The Privacy Act doesn’t apply to the collection and reporting of news and current affairs, so we aren’t able to investigate complaints about the actions of newspapers and other news media.

The news media are subject to Codes of Practice that include privacy standards. 

The publication of a photo of a person who died in a car crash taken from a publicly accessible webpage (such as Facebook) would not generally breach media privacy standards, even though it may be insensitive and against the wishes of family members and friends of the deceased but the publication of private material in a manner that would be considered highly offensive to the person affected could be a privacy breach depending on the circumstances.

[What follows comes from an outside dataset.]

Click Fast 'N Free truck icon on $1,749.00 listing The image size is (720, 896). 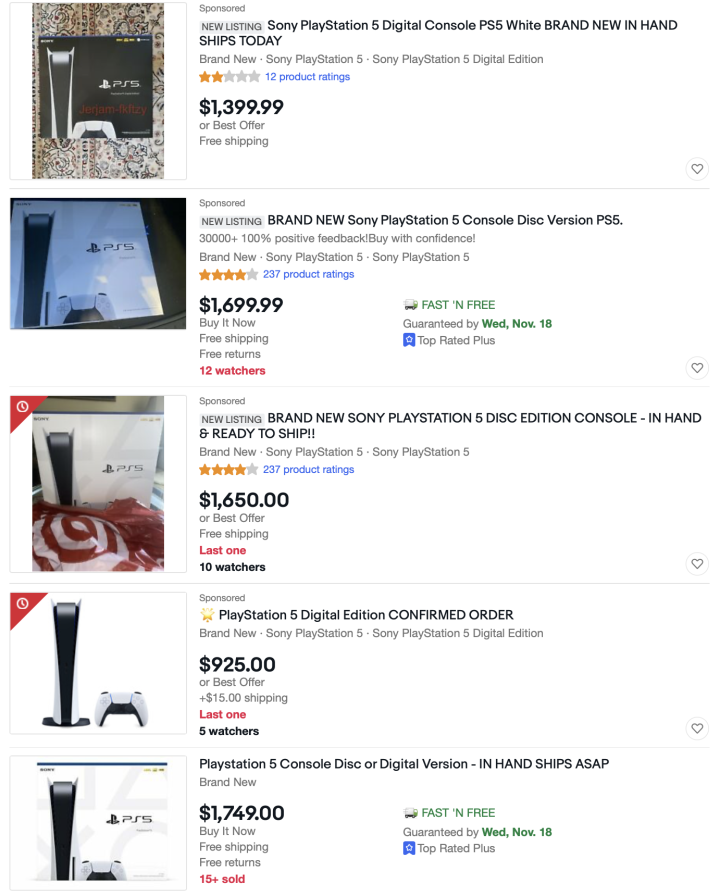point(410,813)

But the news media are subject to other privacy laws that limit publicity where a person has a reasonable expectation of privacy in the circumstances.  One couple sued news media who filmed them being extricated from a car wreck (Andrews v TVNZ, High Court, 2006) but on the facts of that case, the claim did not succeed because the filming did not show the couple “in a bad light”. 

If you want to make a complaint about the actions of the news media, the three industry bodies that regulate the news media are the Press Council (external link) , the Broadcasting Standards Authority (external link) and the Online Media Standards Authority (external link) .

You might also want to read out blog posts on privacy and the news media.  You can find them here (external link) and here (external link) .

The Privacy Act does apply to other news gatherers, such as ‘citizen journalists’. 

While there is a Privacy Act exemption that allows personal use, that exemption does not allow personal information to be published if an ordinary person would consider it to be “highly offensive”. There is also an exception for publishing personal information that is already publicly available as long as it’s not unfair or unreasonable to do so in the circumstances.